Вот эта возможность соучастия в разговоре указывает на важнейший модус языкового употребления, который Ю. Хабермас называет перформативным. Мы можем говорить о том, что имеет или не имеет места в мире, — и тогда мы находимся в объективирующей языковой установке, т.е. не участвуем в коммуникации (ни реальной, ни воображаемой), мы просто говорим или думаем, что имеет место «Р». Однако любое сообщество существует через осуществление коммуникативных процессов: мы не просто говорим что-то о чем-то, но всегда говорим что-нибудь кому-нибудь другому, так что последний понимает то, что говорится, т.е. находясь в сообществе и осуществляя определенную деятельность, мы принимаем участие в коммуникативном процессе — говорим так, чтобы нас поняли, и сами понимаем то, что говорится (там же)..

Итак, научное знание всегда имеет отношение к перформативному модусу языкового употребления и существует в процессе коммуникации (даже если мы считаем, как это свойственно фундаменталистски настроенным представителям естественных наук, что мы имеем дело только с фактами, избежать признания интерпретативных усилий исследователей хотя бы на метатеоретическом уровне нам не удастся).
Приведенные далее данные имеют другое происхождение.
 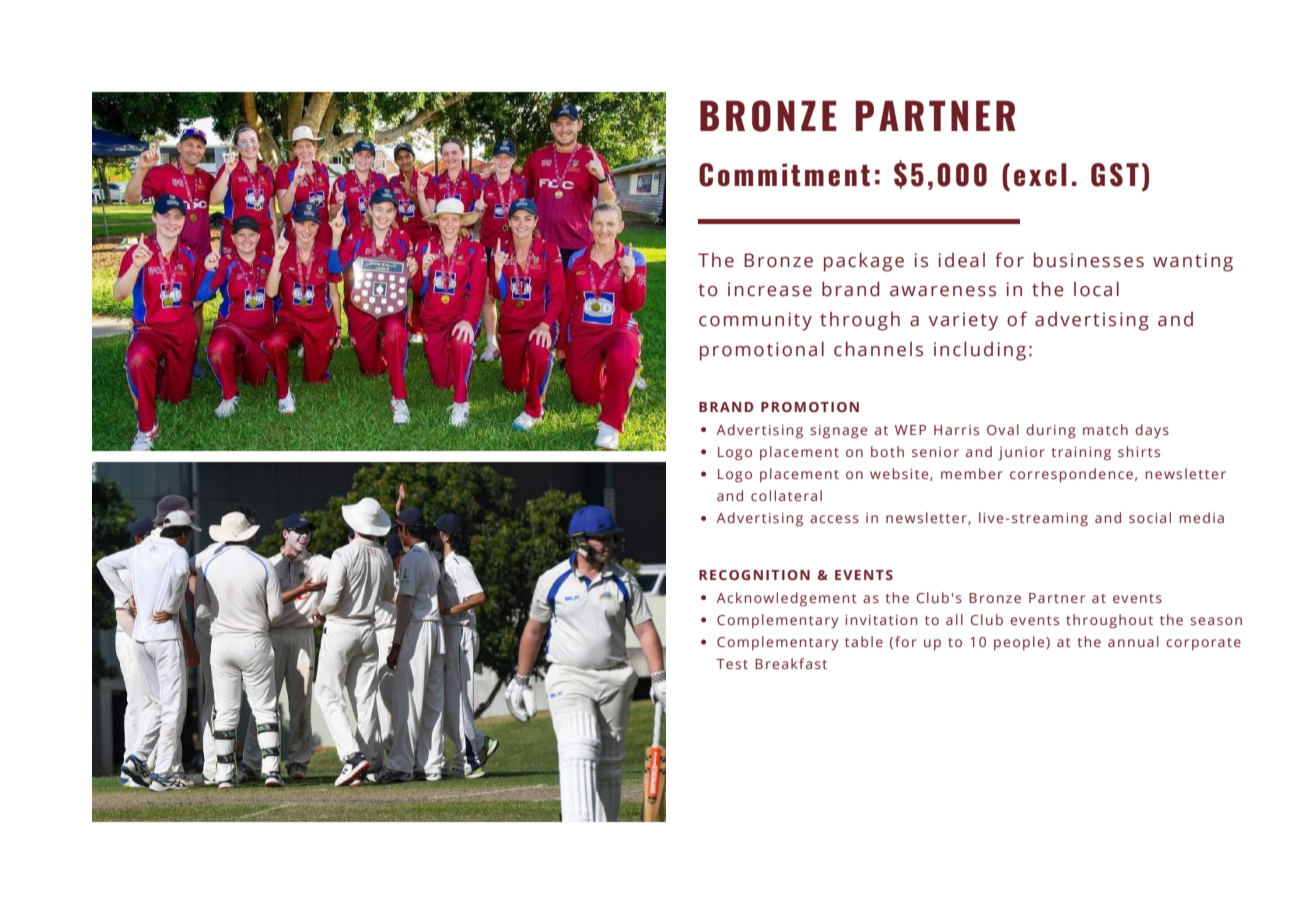 What do you see at coordinates (1115, 175) in the screenshot?
I see `GST` at bounding box center [1115, 175].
Кризис объективизма и универсализма новоевропейской концепции знания наиболее полное воплощение получил в постулатах социального конструктивизма — движения, ставшего весьма популярным в методологии науки в 7080е годы ХХ века. Представители этого движения придерживаются, как правило, очень радикальных взглядов на науку. Можно даже сказать, что социальный конструктивизм являет собой своеобразный итог реляционных тенденций в дискуссиях о природе научного знания. Основанием для него послужило постмодернистское мировоззрение.

Постмодернизм — достаточно обширное интеллектуальное течение. Для нас сейчас важно, что с точки зрения постмодернистской эпистемологии мы не можем говорить о неких универсальных формах человеческого познания; на смену идеалам-универсалиям культуры должны прийти нормы коммунального общежития многообразных культур, каждая из которых обладает собственными «идеалами», но относится к ним иронически, осознавая их временность и относительность, используя их, как используют правила игры, без которых играть невозможно, но вне этой игры не имеющие самоценного смысла.
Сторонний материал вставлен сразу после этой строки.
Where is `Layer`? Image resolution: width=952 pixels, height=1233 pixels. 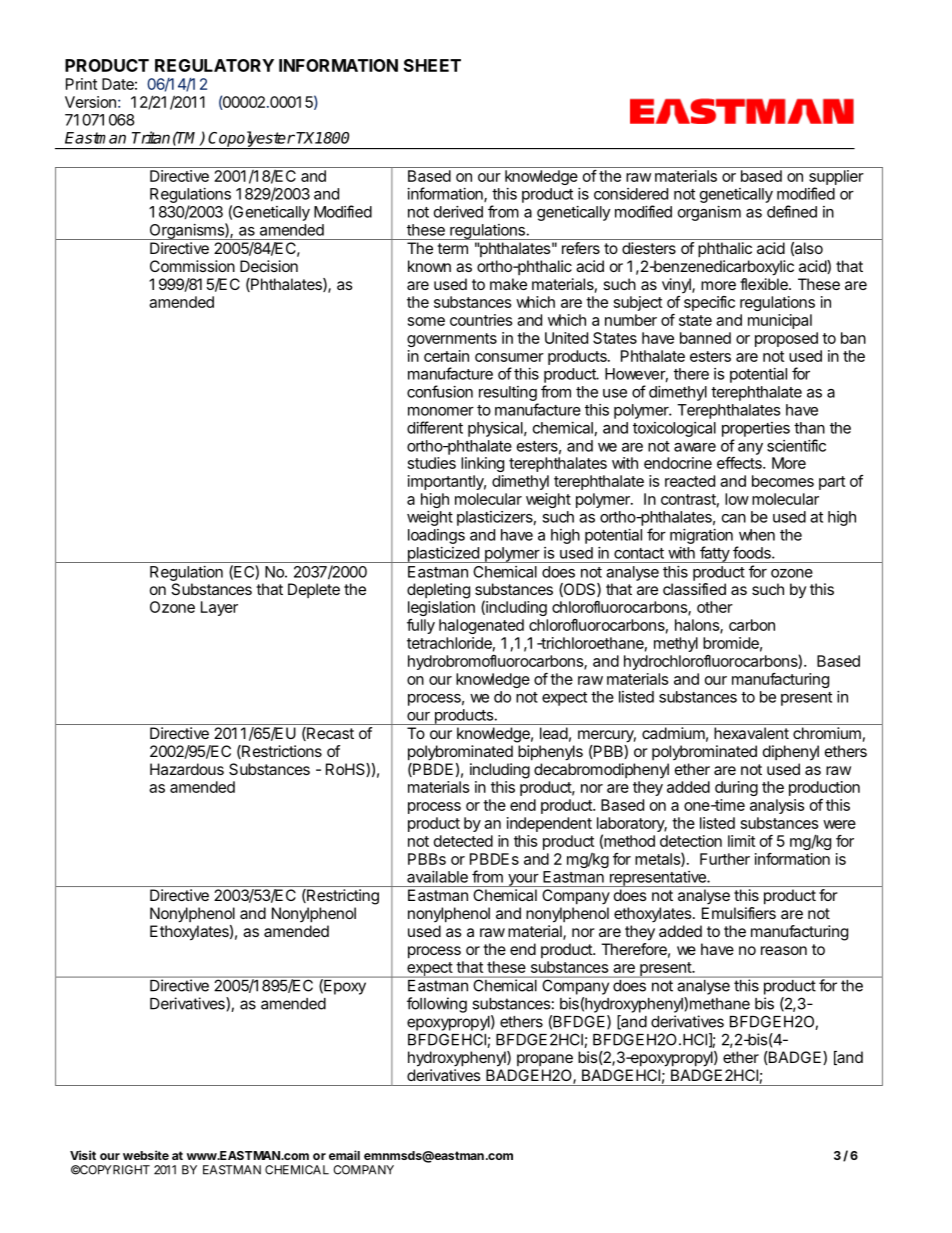 Layer is located at coordinates (219, 608).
С точки зрения довольно радикального постмодернизма, наука исчерпывает свои притязания на мировоззренческую роль в культуре и становится лишь одной из «языковых игр», далеко не самой важной. То, что мы называем наукой, подчиняется определенным синтаксическим и риторическим правилам; как говорит Р. Рорти, это лишь определенный тип словаря, изобретенный для наших меняющихся прагматических целей. Д. Полкинхорн показывает, что темы и проблемы, составляющие содержание исследований науки, обусловлены определенным типом исторически складывающегося «разговора» о природе знания (Polkinghorne, 1989).

В духе Полкинхорна можно сказать, что интерес к тому, что есть наука, актуален лишь в пределах определенного «разговора», которому Полкинхорн дает название «эпистемологического». Начало ему было положено Новым временем и особенно эпохой Просвещения (эпохой модерна). Основная тема «эпистемологического разговора» — проблема объективности знания и возможности его получения путем научных изысканий, именно она была в центре методологических дебатов на протяжении практически всего ХХ века. Сейчас, согласно Полкинхорну, на смену эпистемологическому (модернистскому) приходит эпистемический (постмодернистский) разговор.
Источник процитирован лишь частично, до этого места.